Il s’agit de mon premier roman publié. Le point de départ est une contrainte formelle que je me suis imposée, comme un exercice oulipien. J’ai essayé d’éviter que le jeu n’entrave le récit, car c’est un roman, avec une histoire, des personnages etc. J’aurais préféré intituler ce roman « 160 morts », ce qui aurait été plus juste, parce que toutes ces morts ne se valent pas. Certaines sont symboliques, d’autres réelles, d’autres métaphoriques. C’est la raison pour laquelle un index en fin de roman permet de les « resituer ». J’aime beaucoup la couverture de Floc’h. C’est la directrice générale de Robert Laffont, à l’époque, qui l’a eue. On retrouve cette couverture dans la bande dessinée « Les aventures d’Oliver Alban ». Elle préexistait au roman. Ci-dessous la couverture de l’édition coréenne.
EXTRAITS :
“Specchiati in quiei riflessi, e di fralezza mortale, contempla l’imagine.”
Dante.
“Le présent n’est qu’un cimetière à retardement.”
Anonyme.
I
Marie-Agnès venait de me dire que je n’étais qu’un minable, ce dont à l’instant présent je ne doutais pas, un mauvais coup (je n’avais à vrai dire aucun élément de comparaison), qu’elle ne voulait plus me revoir, que des mecs comme moi on en trouvait à tous les coins de rues, qu’il n’y avait qu’à se baisser, et que c’était pour me rendre service qu’elle me disait tout ça, ou pour rendre service à la prochaine. Je sortais de chez elle, a priori pour la dernière fois. Et si je me lavais un peu plus souvent, avait-elle ajouté dans la cage d’escalier, notamment sous les bras, ça ne pourrait pas me faire de mal. Je croisai la concierge à ce moment-là, et elle avait haussé les sourcils, comme pour dire : “C’est vrai que c’est important, surtout sous les bras.” Mais bon, pas non plus de quoi se jeter dans la Seine.

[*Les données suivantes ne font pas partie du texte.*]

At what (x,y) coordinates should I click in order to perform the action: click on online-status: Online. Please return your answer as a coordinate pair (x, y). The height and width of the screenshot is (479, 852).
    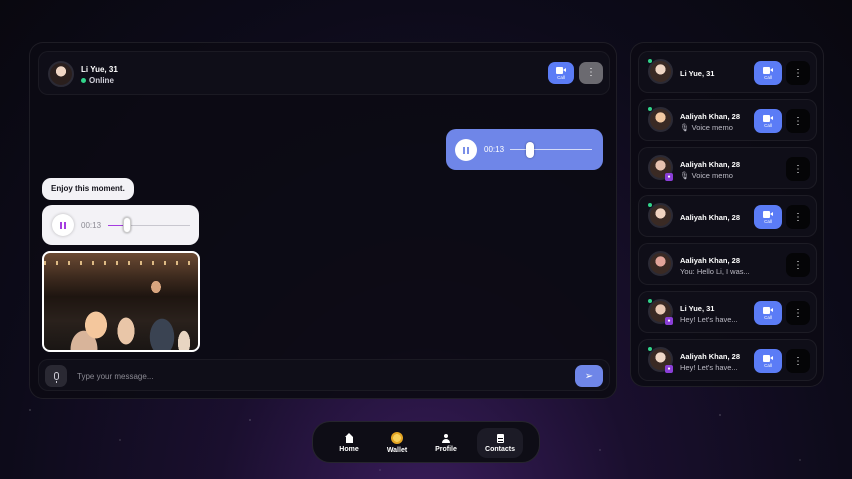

J’étais donc là, triste quand même, sans autre envie que celle d’une Mort Subite au Relais. Je traversais la rue, quand j’ai entendu dans mon dos un bruit énorme avec tout mélangé dedans, pas du tout mixé : les pneus qui hurlent, la tôle écorchée, le pare-brise qui explose, le poids du véhicule contre le mur, le poteau qui plie, tous les petits trucs qui cassent à l’intérieur, et sans doute des os. La voiture venait de s’encastrer pile à l’endroit où je me tenais dix secondes plus tôt, devant la porte cochère de l’immeuble de Marie-Agnès.
C’est pour ça que je dis souvent que j’ai de la chance. Il valait mieux être dans ma situation que dans la voiture. Dans la voiture il n’y avait plus personne. Le conducteur avait traversé le pare-brise et s’était écrasé contre la façade, comme une tomate. Sans être médecin, on voyait bien qu’il était mort. Ensuite la concierge est sortie. Elle a hurlé en voyant le corps, la voiture aplatie et les dégâts sur sa façade. Je n’avais pas grand-chose à dire à la police ; je n’étais qu’un témoin de dos. J’ai tiré un trait sur ma bière. Je n’avais plus soif, juste envie de faire quelque chose, sans savoir quoi exactement. Alors je suis rentré chez moi.
Voilà, ça donne une idée de l’esprit.